This could be if you’re holding an event there, if you’re holding, having a client member, stay over a team member, stay over. There’s various different opportunities. And the big thing with the Augusta rule is we need to have a clear rental agreement in, in an actual event, an actual activity for that rental reason.

We need to have a reasonable rate. That we’re paying for that rent, if this is done correctly. You get a business deduction and you pay potentially no income taxes on that payment that you receive for that.
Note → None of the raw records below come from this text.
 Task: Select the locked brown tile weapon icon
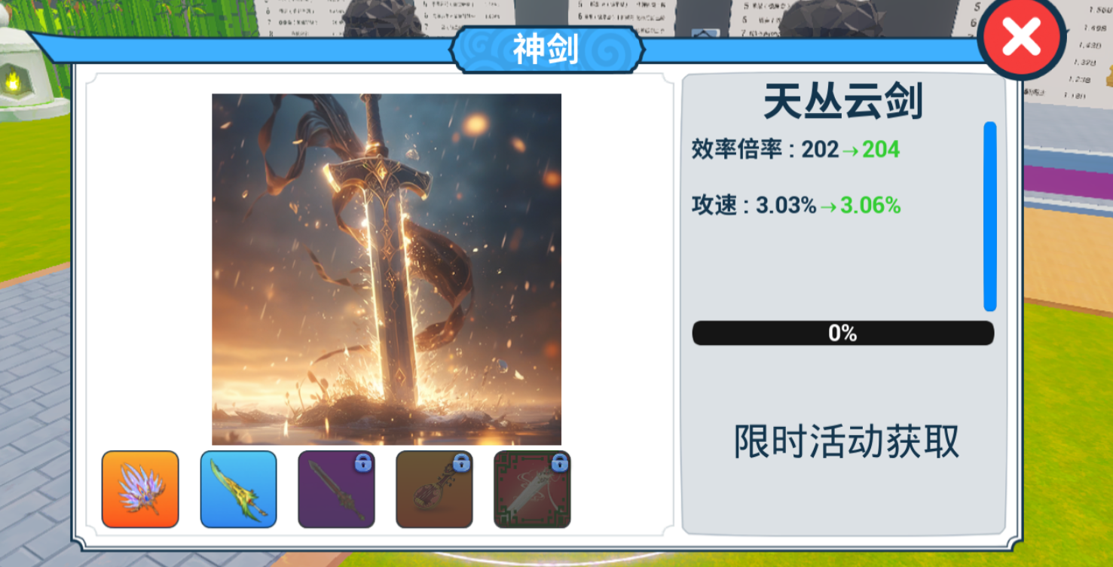[x=434, y=489]
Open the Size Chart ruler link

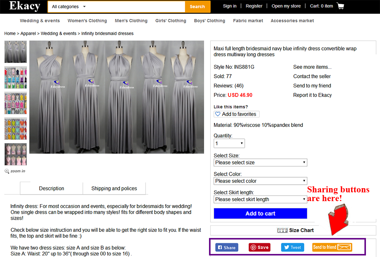tap(295, 230)
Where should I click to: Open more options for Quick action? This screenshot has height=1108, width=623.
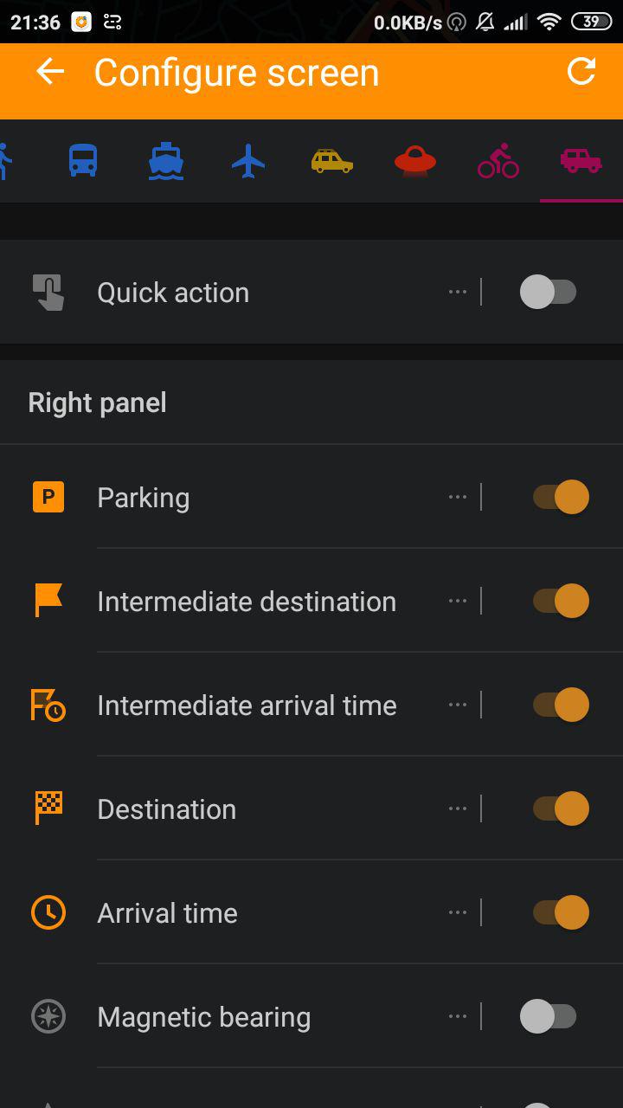point(458,293)
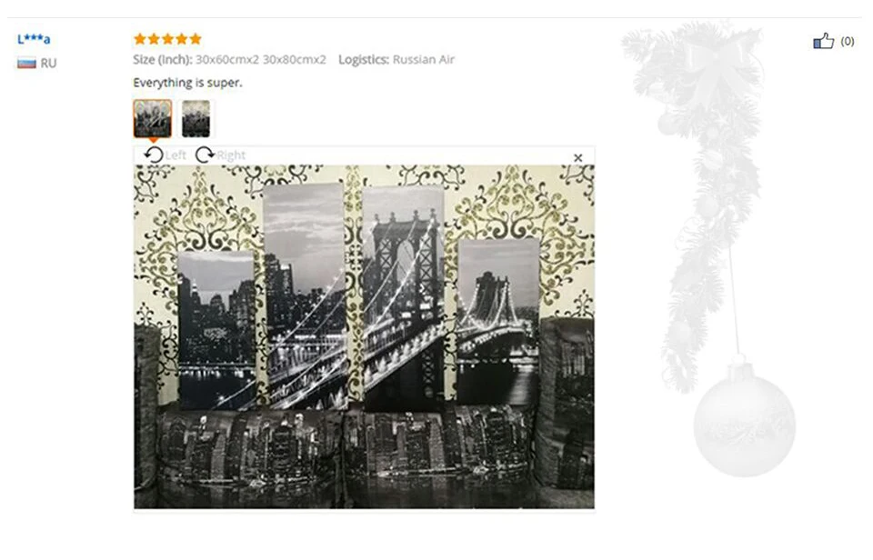Click the Christmas ornament ball decoration
This screenshot has width=873, height=560.
[745, 422]
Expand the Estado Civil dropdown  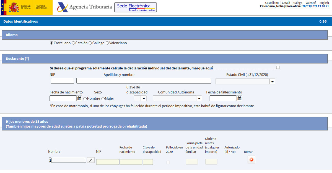coord(272,82)
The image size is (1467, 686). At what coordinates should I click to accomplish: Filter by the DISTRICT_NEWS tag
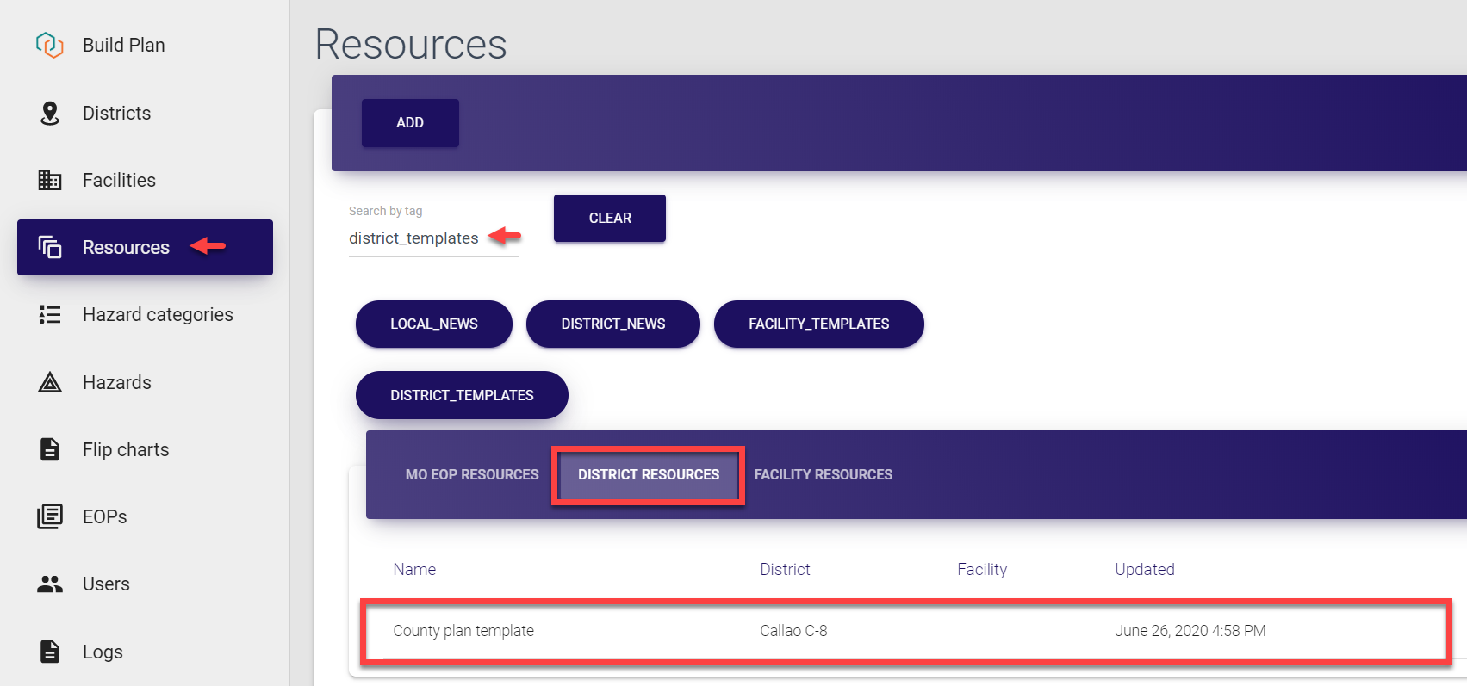(612, 324)
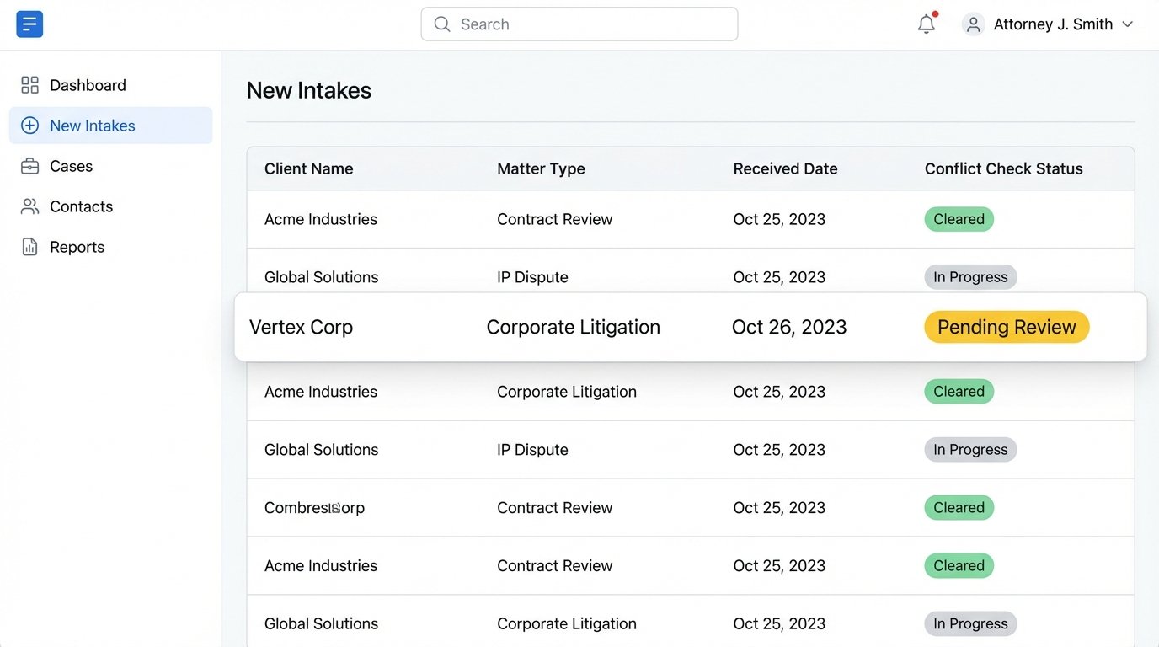Toggle the Pending Review status on Vertex Corp

click(1006, 327)
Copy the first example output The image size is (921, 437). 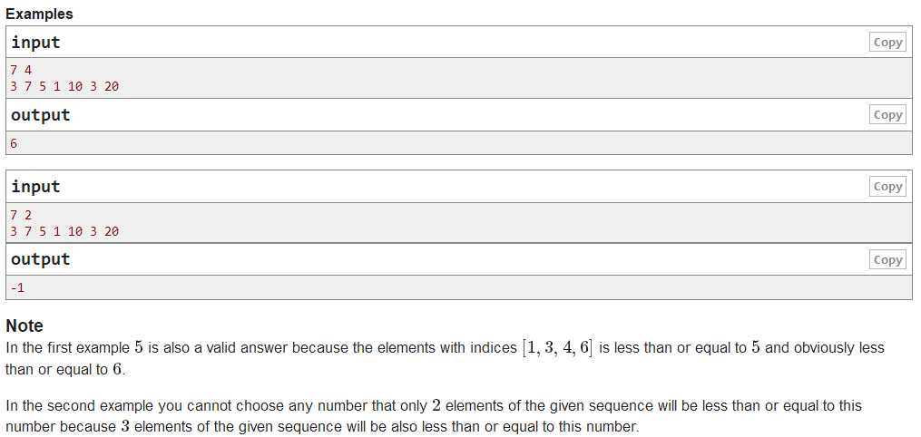click(887, 115)
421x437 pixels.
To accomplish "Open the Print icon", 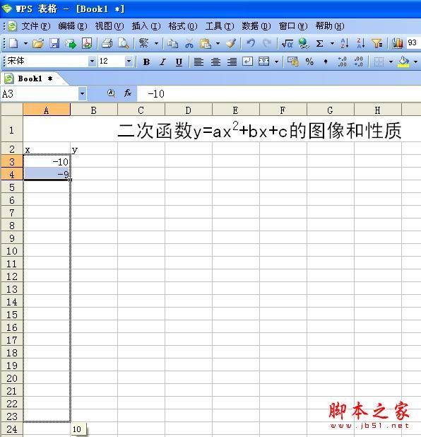I will 107,43.
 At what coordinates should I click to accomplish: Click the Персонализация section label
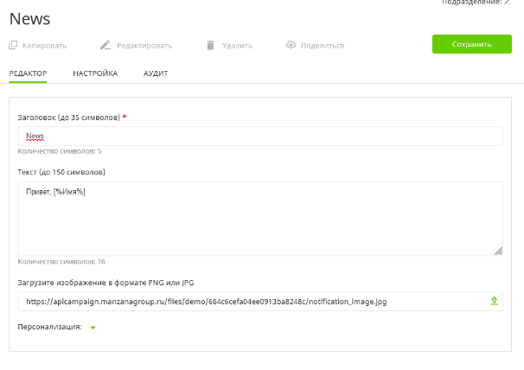49,327

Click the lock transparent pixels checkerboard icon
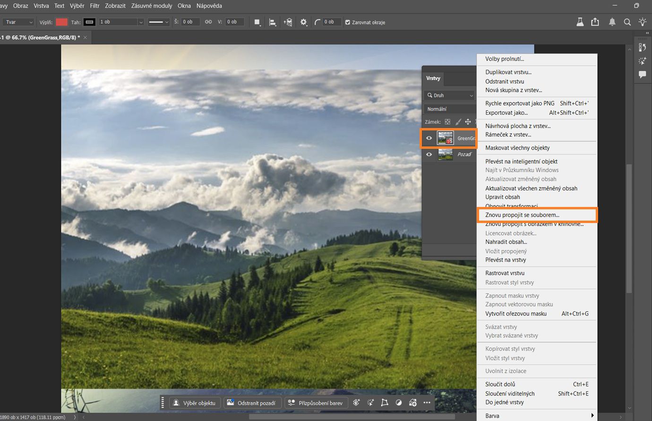tap(447, 122)
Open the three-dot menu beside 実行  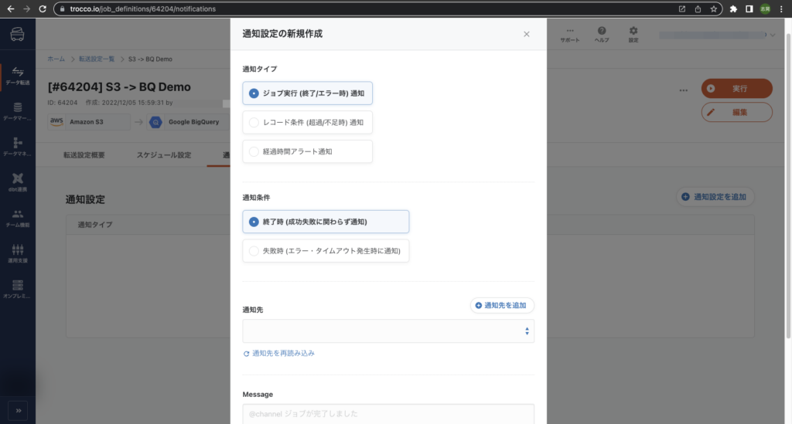pyautogui.click(x=683, y=90)
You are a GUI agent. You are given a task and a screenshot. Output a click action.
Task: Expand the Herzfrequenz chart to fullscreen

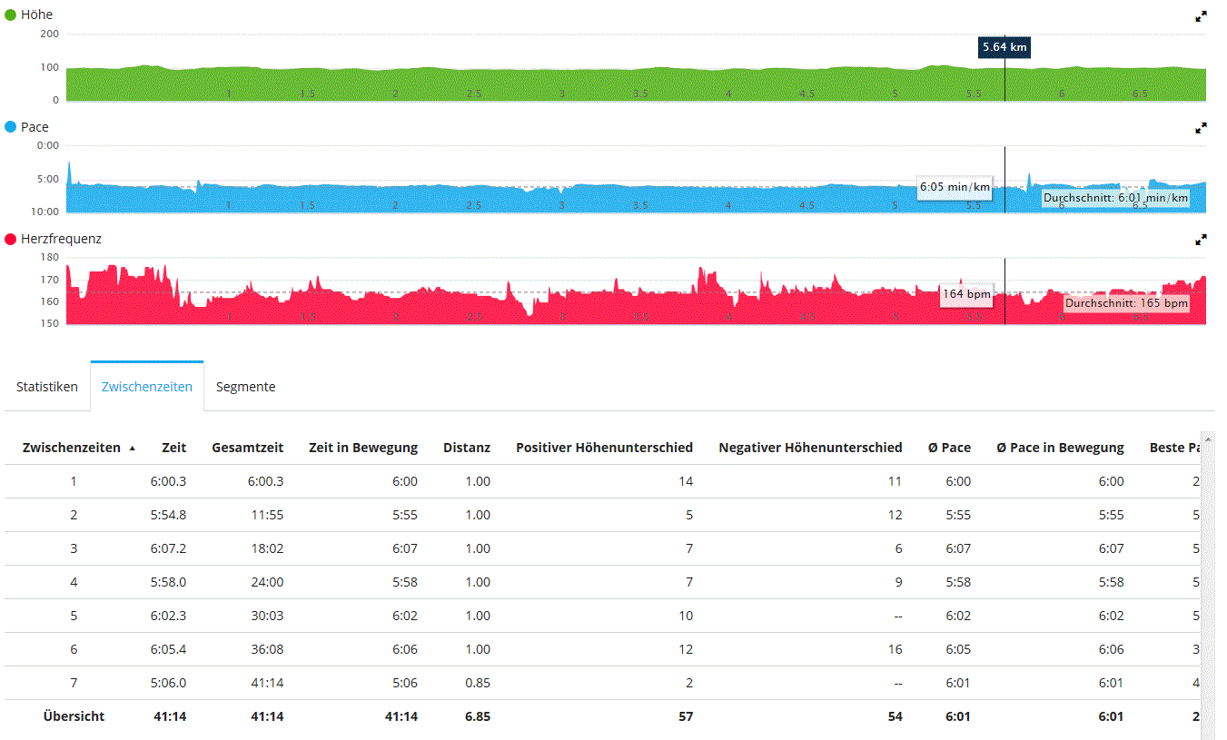(1201, 240)
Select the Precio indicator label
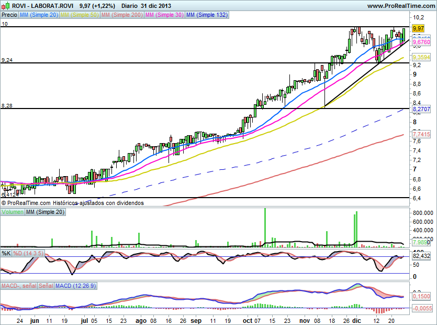This screenshot has height=325, width=437. click(x=9, y=15)
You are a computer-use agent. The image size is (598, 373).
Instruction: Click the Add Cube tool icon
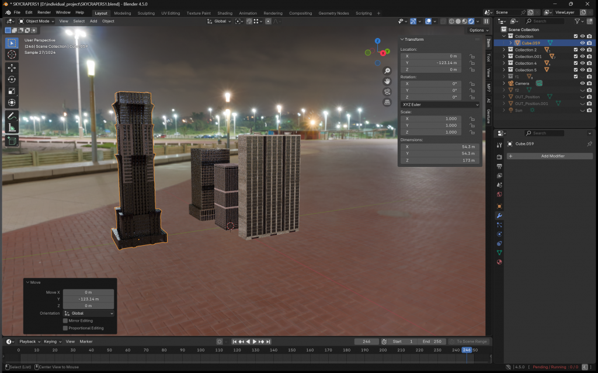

So this specific question related to that strategy is saying, Hey, I, I have a colleague that we’re gonna be talking about, business related items and they’re gonna be staying at our house.

And so instead of putting them up in a hotel where we would normally have to pay for that hotel because this is business [00:02:00] related, we’re just gonna have ’em stay at our house. So what is the comparable for that for me? We’re looking at the hotel, that comp for the hotel, what is the hotel that’s local to you or the average hotels in your area?

What does it cost for a one night stay in that hotel? That’s typically gonna be the comp that we’re looking at here. Now you mentioned Airbnb and VRBO. That’s usually gonna be even a higher number, but for that, typically we’re saying they’re renting out the whole house. So, you know, if you’re holding a retreat at your house, that’d be something where you’d need the whole house for.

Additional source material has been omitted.